**WHAT IS EXPECTED**
In the records below, the line containing "Task: Click video icon of file 6 轮式后弯序列" marks the start. Copy that line and everything after it exactly, through the last line.

**RECORD EXTRACTS**
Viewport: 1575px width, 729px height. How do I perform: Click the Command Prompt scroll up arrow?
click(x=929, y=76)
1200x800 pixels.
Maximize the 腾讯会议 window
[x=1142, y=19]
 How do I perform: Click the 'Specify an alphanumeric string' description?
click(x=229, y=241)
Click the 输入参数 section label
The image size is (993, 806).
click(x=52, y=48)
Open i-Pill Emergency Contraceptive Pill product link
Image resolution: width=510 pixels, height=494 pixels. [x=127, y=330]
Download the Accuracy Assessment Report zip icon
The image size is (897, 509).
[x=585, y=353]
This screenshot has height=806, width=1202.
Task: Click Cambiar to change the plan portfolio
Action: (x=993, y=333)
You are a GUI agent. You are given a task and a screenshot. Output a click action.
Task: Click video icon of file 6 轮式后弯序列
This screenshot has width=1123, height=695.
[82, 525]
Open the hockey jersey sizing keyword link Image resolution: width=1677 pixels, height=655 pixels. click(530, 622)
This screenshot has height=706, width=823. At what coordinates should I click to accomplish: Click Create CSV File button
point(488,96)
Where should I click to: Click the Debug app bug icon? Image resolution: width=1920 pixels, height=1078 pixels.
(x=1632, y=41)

**ANSWER BELOW**
Task: Click video icon of file 6 轮式后弯序列
This screenshot has width=1123, height=695.
[82, 525]
Open the hockey jersey sizing keyword link Image resolution: width=1677 pixels, height=655 pixels. click(530, 622)
This screenshot has height=706, width=823. At what coordinates should I click to accomplish: Click Create CSV File button
point(488,96)
Where should I click to: Click the Debug app bug icon? Image resolution: width=1920 pixels, height=1078 pixels.
(x=1632, y=41)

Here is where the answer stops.